• Assignment
Using the listing below, copy exactly each line from the one that has "Given: Repost the" through the one that has "Select the Comment"; omit the pictures.

== Data to examine ==

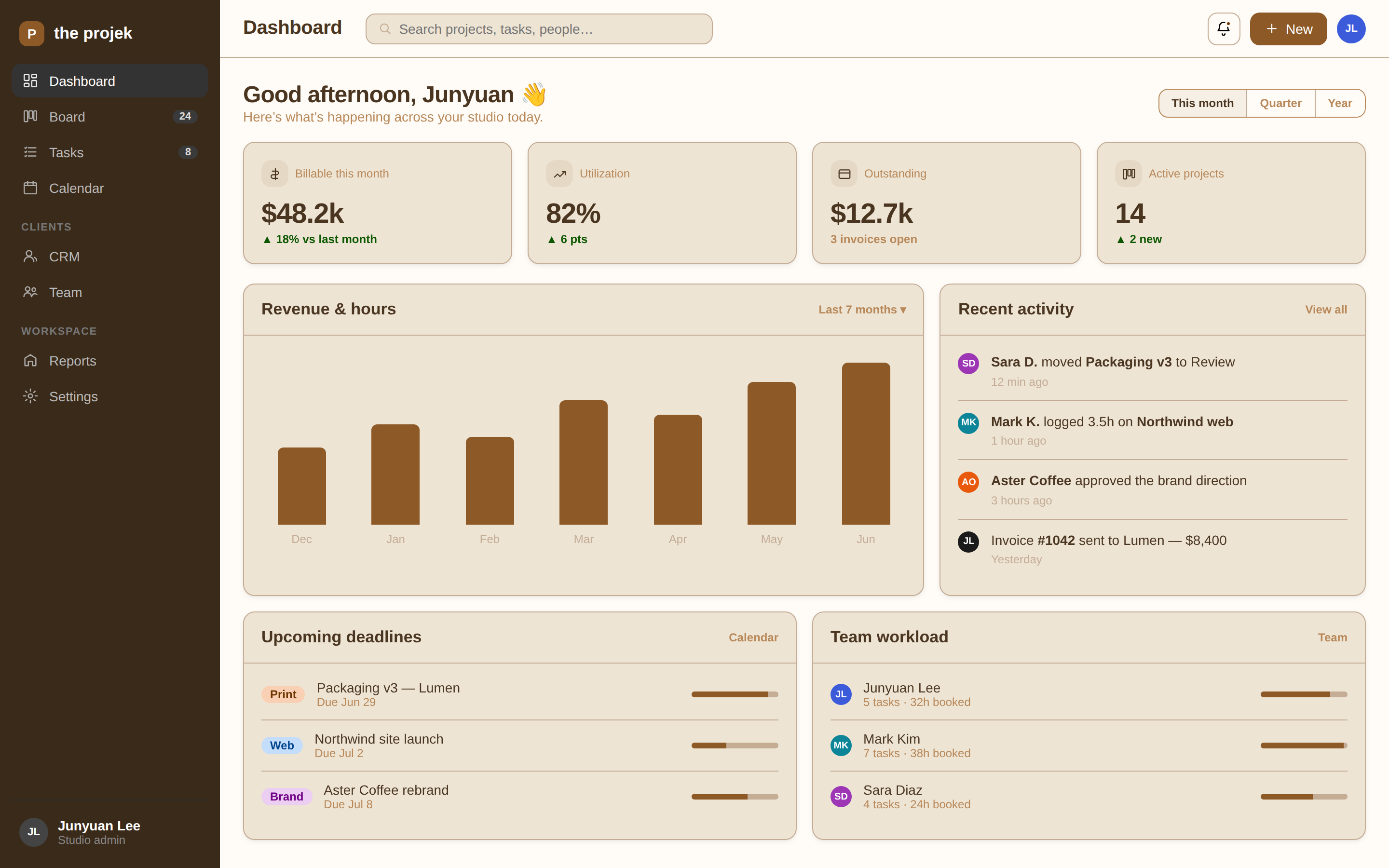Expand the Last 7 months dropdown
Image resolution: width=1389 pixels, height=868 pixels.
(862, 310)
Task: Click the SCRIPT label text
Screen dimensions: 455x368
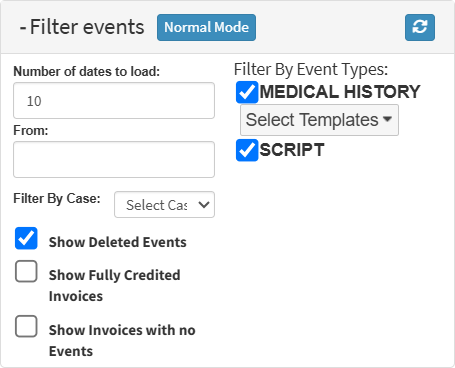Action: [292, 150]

===
== Data to examine ==

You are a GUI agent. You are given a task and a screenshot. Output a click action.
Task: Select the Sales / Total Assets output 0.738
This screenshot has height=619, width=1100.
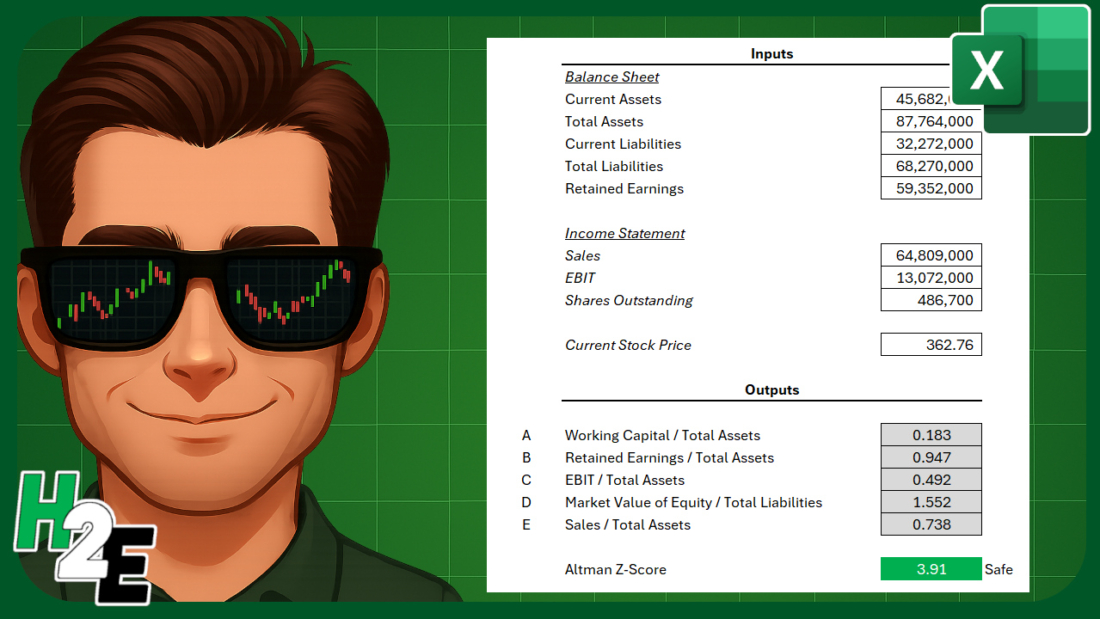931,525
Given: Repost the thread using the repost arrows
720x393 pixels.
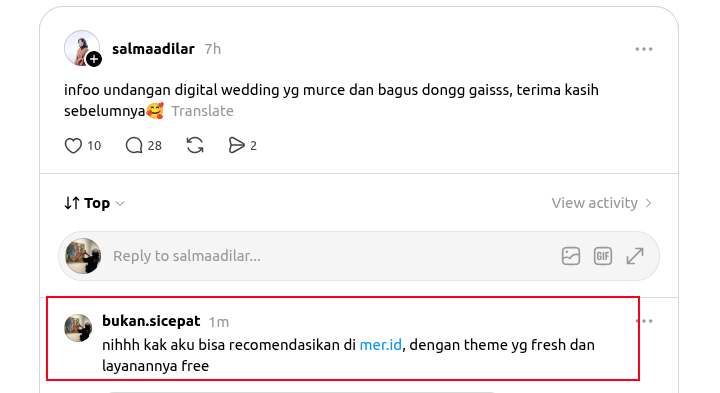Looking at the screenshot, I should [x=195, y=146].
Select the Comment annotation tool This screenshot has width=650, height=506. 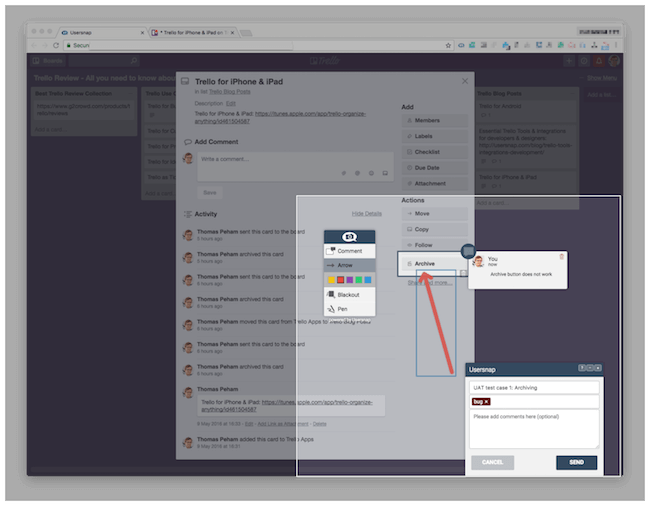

===
== Data to examine ==

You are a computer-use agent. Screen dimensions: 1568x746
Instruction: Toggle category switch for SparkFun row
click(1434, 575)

===

• Output of the task
Given: Repost the thread using the repost arrows
720x393 pixels.
Looking at the screenshot, I should [x=195, y=146].
Select the Comment annotation tool This screenshot has width=650, height=506. 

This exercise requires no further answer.